Work required:
The line holding "The width and" is the last one to output; start at the first line of the data, keep every line in between exactly, and leave out pictures.

Exercise inputs:
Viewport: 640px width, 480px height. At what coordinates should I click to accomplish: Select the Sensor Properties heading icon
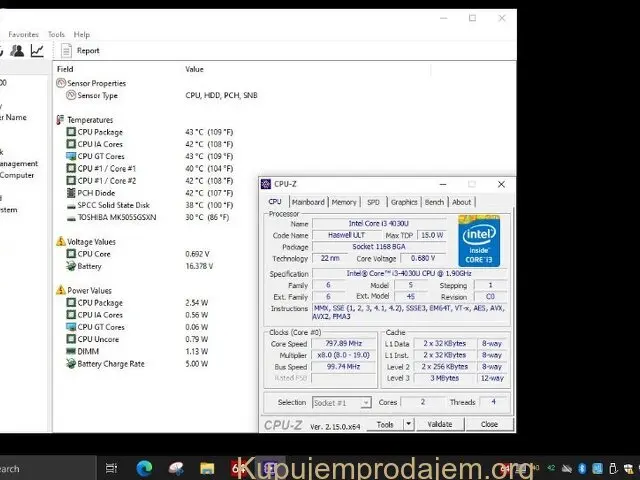pyautogui.click(x=61, y=83)
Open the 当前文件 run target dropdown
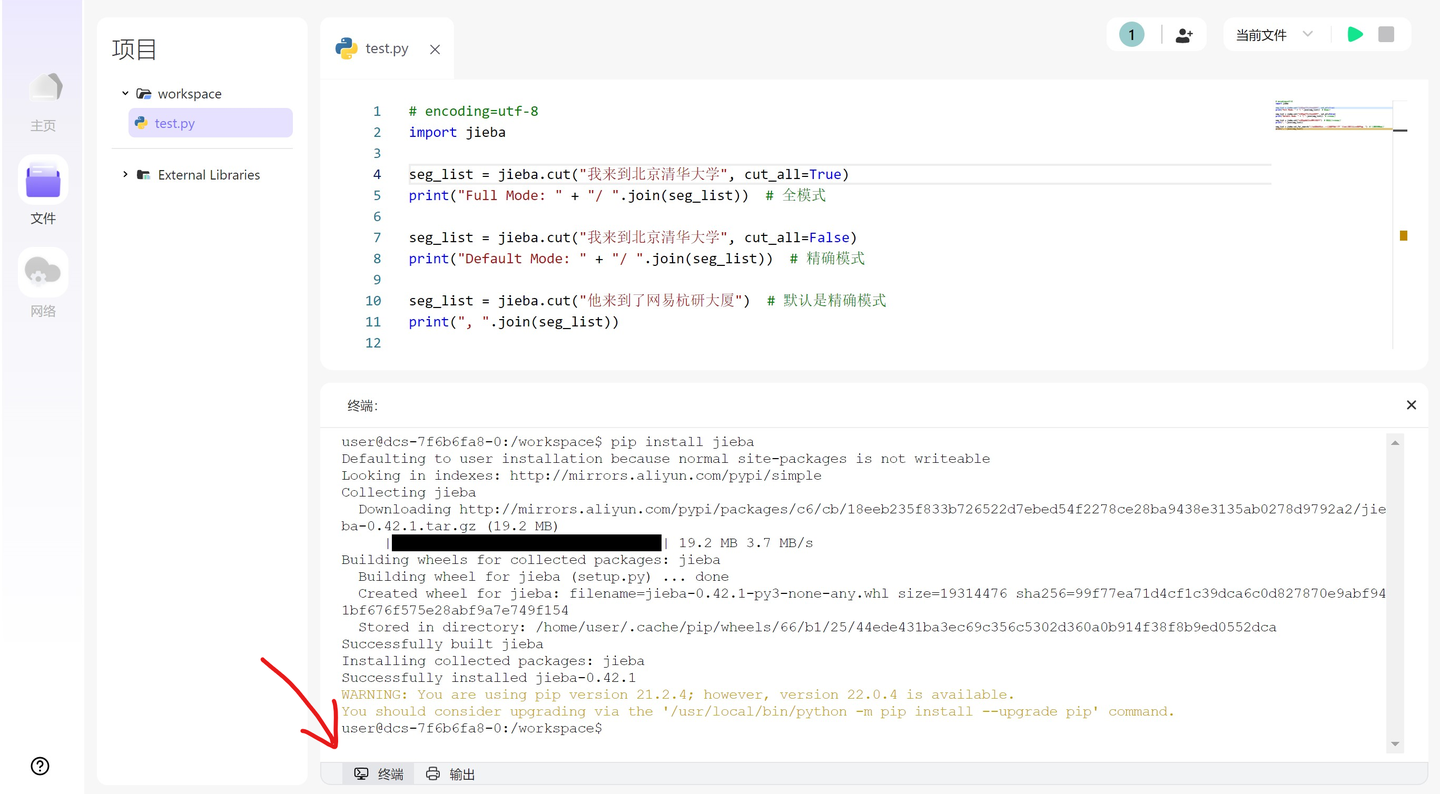Image resolution: width=1440 pixels, height=794 pixels. pyautogui.click(x=1275, y=35)
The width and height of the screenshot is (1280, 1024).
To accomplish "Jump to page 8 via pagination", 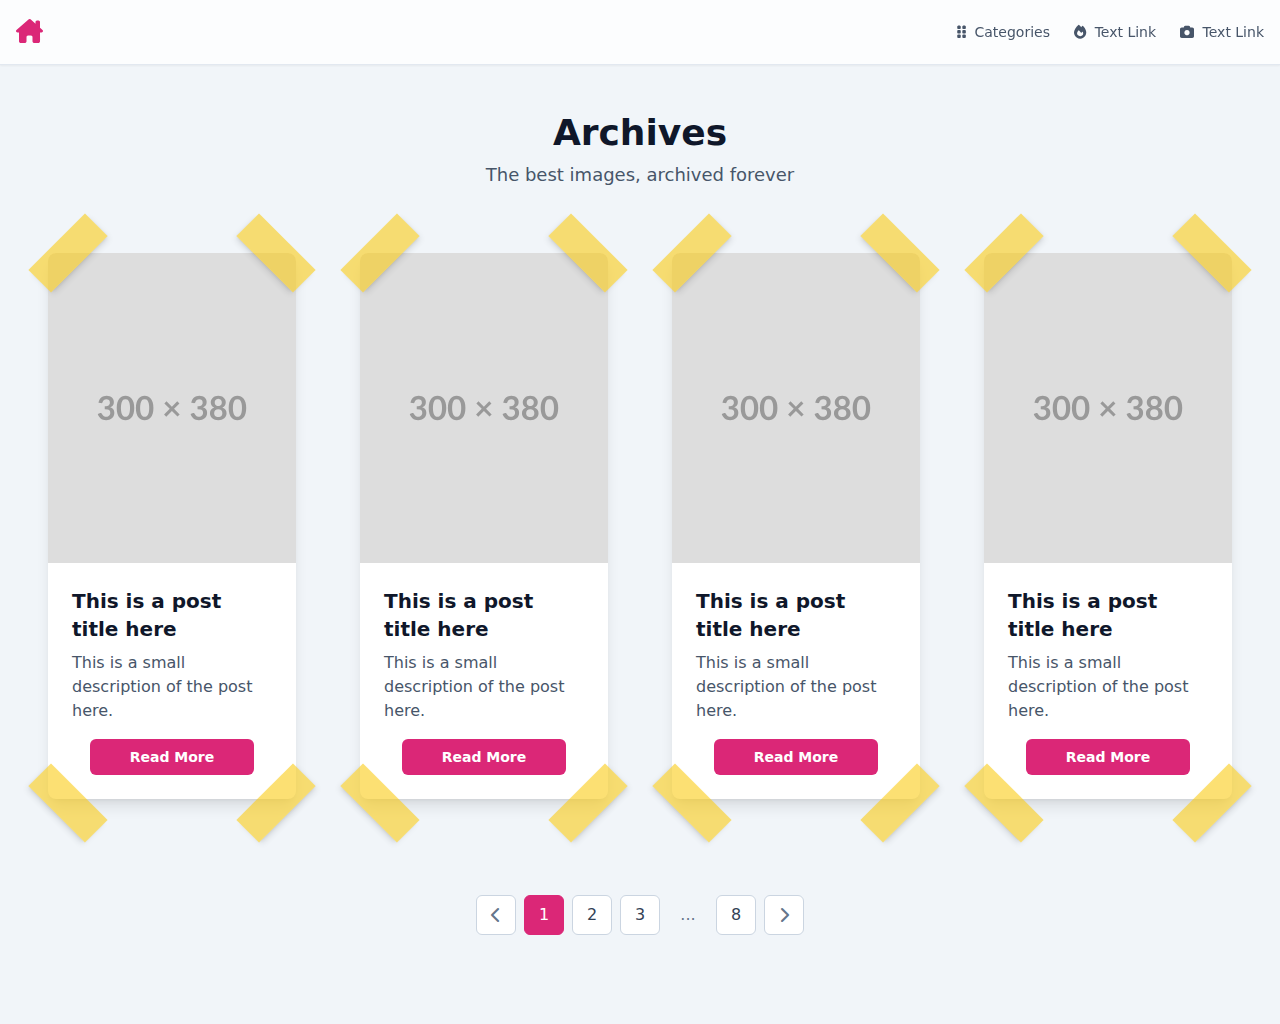I will [735, 914].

Your solution:
Viewport: 640px width, 480px height. At what coordinates should I click to accomplish: Select the Sensor Properties heading icon
pyautogui.click(x=61, y=83)
Open the 当前文件 run target dropdown
Image resolution: width=1440 pixels, height=794 pixels. pyautogui.click(x=1275, y=35)
The width and height of the screenshot is (1280, 1024).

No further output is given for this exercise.